WHISK TOGETHER IN A LARGE MIXING BOWL:

1 1/2c. almond meal

1/4c. buckwheat flour (optional but I love it)

1 1/2t. baking soda

1t. kosher salt (I use diamond crystal)

1-2t. cinnamon

(optional) 1-2T. coconut flour if you like a drier muffin. coconut flour helps to bind, but a little goes a long way, so use sparingly.
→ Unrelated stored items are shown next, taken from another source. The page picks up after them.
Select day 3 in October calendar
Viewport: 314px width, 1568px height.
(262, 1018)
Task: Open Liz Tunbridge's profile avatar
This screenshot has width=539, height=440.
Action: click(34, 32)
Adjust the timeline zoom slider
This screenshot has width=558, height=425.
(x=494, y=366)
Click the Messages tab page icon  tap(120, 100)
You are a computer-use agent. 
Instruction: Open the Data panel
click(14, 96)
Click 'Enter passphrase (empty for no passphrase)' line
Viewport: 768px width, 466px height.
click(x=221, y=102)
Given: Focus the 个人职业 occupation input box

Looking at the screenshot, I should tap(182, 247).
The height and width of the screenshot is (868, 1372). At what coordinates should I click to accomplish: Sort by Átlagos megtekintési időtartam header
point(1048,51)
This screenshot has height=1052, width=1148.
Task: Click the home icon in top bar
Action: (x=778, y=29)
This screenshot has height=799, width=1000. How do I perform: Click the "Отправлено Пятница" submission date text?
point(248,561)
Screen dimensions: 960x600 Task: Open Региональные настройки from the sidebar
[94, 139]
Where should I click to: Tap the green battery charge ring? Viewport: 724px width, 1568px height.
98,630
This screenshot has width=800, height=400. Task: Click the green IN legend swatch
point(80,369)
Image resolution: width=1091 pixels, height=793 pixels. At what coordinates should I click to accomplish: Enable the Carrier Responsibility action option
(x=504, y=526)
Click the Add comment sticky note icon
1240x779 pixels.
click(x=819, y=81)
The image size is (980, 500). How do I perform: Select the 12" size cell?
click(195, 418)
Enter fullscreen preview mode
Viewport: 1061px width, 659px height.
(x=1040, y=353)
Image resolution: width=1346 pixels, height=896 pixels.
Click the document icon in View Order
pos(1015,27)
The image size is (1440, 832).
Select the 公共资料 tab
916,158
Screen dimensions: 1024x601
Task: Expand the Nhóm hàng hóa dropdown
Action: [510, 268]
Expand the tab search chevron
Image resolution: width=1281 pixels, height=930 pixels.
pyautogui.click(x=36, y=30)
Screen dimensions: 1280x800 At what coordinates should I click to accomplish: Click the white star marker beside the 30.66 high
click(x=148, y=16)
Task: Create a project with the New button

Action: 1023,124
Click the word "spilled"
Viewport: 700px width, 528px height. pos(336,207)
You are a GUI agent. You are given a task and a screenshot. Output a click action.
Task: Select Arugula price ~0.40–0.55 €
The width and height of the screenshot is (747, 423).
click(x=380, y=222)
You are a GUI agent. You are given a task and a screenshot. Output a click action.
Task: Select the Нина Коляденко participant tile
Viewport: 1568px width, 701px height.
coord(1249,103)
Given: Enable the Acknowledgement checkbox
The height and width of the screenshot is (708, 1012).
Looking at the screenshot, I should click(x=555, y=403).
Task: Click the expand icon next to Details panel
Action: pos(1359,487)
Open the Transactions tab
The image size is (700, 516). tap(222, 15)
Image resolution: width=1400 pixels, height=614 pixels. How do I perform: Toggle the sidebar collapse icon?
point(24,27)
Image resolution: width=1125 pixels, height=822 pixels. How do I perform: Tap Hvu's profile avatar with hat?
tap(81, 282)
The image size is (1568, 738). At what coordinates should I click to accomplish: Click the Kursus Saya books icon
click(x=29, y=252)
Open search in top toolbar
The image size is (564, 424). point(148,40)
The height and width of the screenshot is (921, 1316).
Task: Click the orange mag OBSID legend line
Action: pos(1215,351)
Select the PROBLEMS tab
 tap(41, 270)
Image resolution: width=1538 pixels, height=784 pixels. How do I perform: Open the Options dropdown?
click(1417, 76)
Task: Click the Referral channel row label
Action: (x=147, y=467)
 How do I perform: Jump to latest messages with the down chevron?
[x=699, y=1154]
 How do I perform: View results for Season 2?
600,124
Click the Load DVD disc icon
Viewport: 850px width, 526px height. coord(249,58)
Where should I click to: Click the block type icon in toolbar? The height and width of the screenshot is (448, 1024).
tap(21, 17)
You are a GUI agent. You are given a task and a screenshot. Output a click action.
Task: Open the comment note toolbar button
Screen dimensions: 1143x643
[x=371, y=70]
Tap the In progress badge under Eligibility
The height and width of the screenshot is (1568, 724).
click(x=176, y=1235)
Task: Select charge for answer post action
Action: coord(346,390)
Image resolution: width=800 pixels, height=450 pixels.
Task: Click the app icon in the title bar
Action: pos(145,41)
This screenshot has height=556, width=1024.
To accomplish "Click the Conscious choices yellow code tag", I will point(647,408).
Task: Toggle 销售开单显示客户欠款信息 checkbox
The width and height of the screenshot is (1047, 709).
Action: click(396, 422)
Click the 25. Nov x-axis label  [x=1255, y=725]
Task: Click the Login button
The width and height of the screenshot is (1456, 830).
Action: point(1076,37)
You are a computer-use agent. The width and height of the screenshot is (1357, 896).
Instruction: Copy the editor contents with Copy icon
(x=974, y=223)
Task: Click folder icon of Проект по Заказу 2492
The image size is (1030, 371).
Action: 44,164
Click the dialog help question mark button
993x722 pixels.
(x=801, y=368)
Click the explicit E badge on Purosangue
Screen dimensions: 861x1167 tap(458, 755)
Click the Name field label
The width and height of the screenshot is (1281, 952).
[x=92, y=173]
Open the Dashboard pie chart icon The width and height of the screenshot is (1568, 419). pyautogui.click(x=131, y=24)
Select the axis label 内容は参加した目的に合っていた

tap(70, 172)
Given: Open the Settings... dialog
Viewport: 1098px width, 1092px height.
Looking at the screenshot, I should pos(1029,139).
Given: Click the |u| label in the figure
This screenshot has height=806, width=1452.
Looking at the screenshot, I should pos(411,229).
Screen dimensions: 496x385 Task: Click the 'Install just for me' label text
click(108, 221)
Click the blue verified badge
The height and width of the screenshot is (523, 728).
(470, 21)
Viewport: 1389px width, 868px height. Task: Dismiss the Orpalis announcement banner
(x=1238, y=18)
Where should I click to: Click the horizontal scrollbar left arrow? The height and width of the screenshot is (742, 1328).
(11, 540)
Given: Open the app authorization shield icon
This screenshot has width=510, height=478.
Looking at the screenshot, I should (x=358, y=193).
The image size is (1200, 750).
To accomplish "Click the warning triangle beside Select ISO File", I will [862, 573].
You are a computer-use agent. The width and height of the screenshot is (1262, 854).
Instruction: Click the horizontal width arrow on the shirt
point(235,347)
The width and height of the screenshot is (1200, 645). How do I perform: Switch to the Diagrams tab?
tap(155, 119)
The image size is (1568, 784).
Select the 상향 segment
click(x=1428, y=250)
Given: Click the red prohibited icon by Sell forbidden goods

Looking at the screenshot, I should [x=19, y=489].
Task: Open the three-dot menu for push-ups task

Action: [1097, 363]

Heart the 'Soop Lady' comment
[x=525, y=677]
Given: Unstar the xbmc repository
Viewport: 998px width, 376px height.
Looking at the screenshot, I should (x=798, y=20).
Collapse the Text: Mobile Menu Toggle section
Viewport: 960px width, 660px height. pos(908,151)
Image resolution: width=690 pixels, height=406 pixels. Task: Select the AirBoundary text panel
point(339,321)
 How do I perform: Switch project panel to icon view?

STIR IN CONTENTS OF BLENDER AND THEN ADD:

1 -1 1/2c. rolled oats

1/2c. shredded dried coconut

1 roughly mashed (with fingers) ripe banana

1/2c. frozen wild blueberries

1/4c. hemp seeds

1/4c. flax seeds

2T. chia seeds

(optional add-ins: 1/4 c. chocolate chips, 1/4c. pumpkin seeds, 1 grated carrot, 1 grated zucchini—squeeze water out first, 1 smashed baked sweet potato or some canned/baked pumpkin instead of the last banana, 1/2 t. ground ginger, 1/4t. ground cloves)

MIX IN:

1/4c. melted coconut oil

POUR into muffin tins with paper liners. You can put a few seeds, raw oats, or chocolate chips on top, or a dollop of raspberry jam is also great.

Bake 30-40 min or until tops have some color and are relatively firm.

Cool at least partway before devouring.